Festnahmen in der Hauptstadt: Die Demonstrant:innen skandierten "Armenien ohne Nikol" und legten den Verkehr lahm. Foto: Vahram Baghdasaryan/PHOTOLURE/AP/dpa

Bei Demonstrationen in der Südkaukasusrepublik Armenien gegen Regierungschef Nikol Paschinjan sind am Mittwoch mehr als 300 Menschen festgenommen worden. Es ist nicht das erste Mal, dass sich Protest gegen den Premierminister richtet.

Protest gegen Regierungschef Nikol Paschinjan: Dutzende Armenier:innen, die an verschiedenen Stellen der armenischen Hauptstadt Eriwan die Straßen und Metro-Eingänge blockierten, fordern seit Tagen seinen Rücktritt. Die Demonstrant:innen werfen ihm vor, das Land „Stück für Stück zu verkaufen“.

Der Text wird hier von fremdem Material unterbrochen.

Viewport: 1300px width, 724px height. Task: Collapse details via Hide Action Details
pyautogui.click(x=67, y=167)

Tausende Menschen legten an verschiedenen Stellen der Stadt mit den Protesten den Verkehr lahm. Die Polizei schritt immer wieder ein, um die Wege freizumachen. Allein am Mittwoch kamen so nach offiziellen Angaben 364 Menschen vorübergehend in Gewahrsam. Nach friedlichen Aktionen leisteten einige Demonstrant:innen verstärkt Widerstand.

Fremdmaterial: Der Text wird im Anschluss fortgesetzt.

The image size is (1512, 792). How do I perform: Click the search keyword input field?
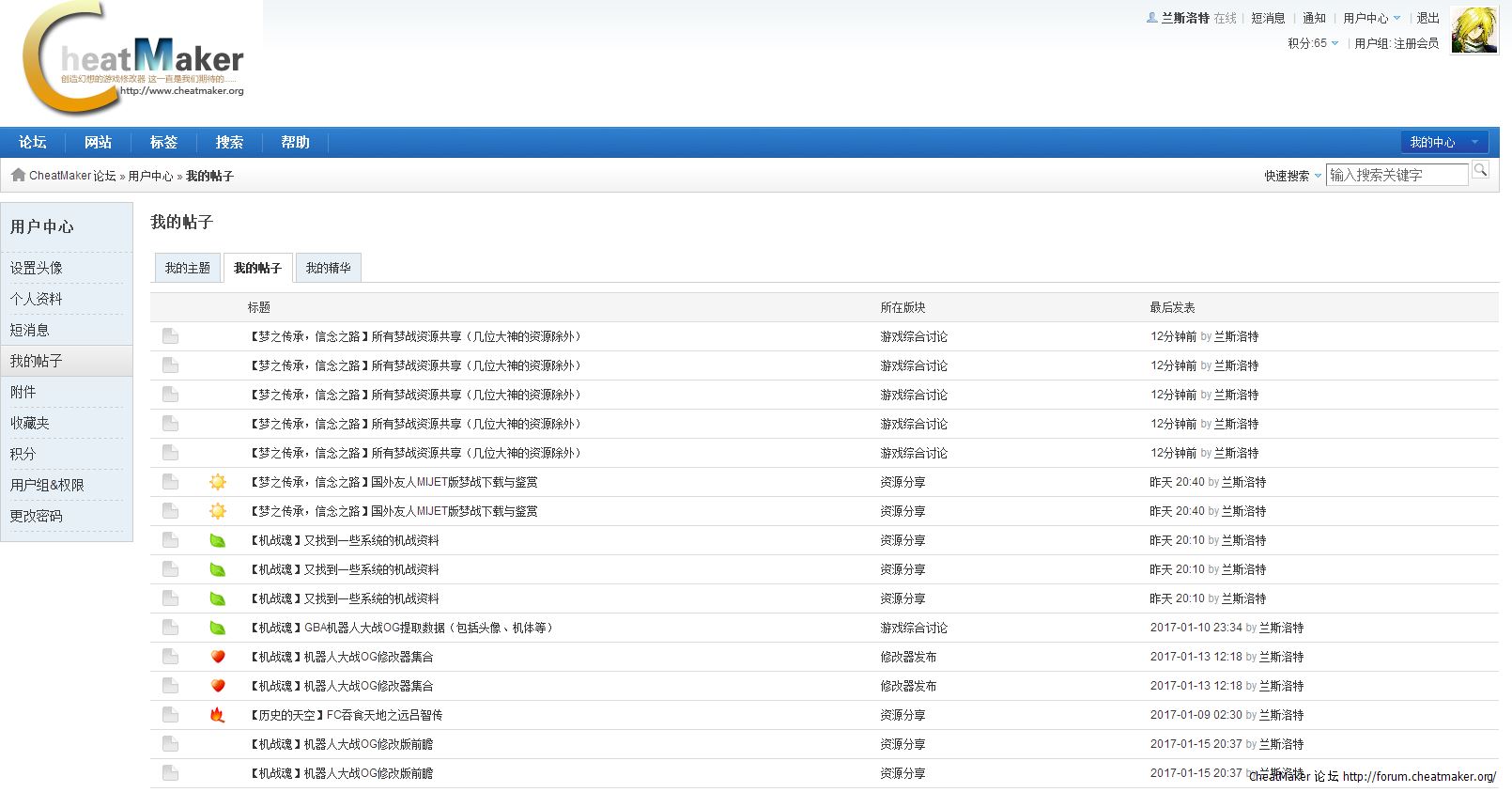(1396, 175)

Proteste von Russland unterstützt?

Es habe mehrere Verletzte gegeben, hieß es. Die Lage sei unter Kontrolle, alle staatlichen Strukturen seien auch nach 20 Tagen Protest intakt, sagte der Vizechef der armenischen Polizei, Ara Fidanjan. Die Proteste richten sich gegen die Politik Paschinjans mit Blick auf die zwischen Armenien und Aserbaidschan umstrittene Region Bergkarabach.

Ein Großteil des zuvor von Armenien kontrollierten Gebiets ist nach einem Krieg beider Länder im Herbst 2020 an Aserbaidschan gefallen. Das hat eine schwere politische Krise in Armenien ausgelöst. Obwohl Paschinjan im vergangenen Jahr Neuwahlen gewinnen konnte, werfen viele Armenier:innen ihm nach wie vor eine Niederlage in dem Krieg vor.

Bewaffnete Auseinandersetzungen in Bergkarabach

Beobachter:innen erwarten, dass es erneut zu vorgezogenen Neuwahlen kommen könnte. Armenien strebt nun unter internationaler Vermittlung unter anderem von Russland ein Friedensabkommen mit dem verfeindeten Nachbarland Aserbaidschan an. Bisher wird ein Waffenstillstand zwischen der aserbaidschanischen und der armenischen Seite von russischen Soldaten in der Bergregion überwacht.

Putin überwacht: Aserbaidschan und Armenien einig über Waffenruhe

Während sich Aserbaidschan von der Türkei unterstützt sieht, verlässt sich Armenien auf Russland als Schutzmacht. Seit dem Ende der Kämpfe kommt es immer wieder zu bewaffneten Auseinandersetzungen an der Grenze.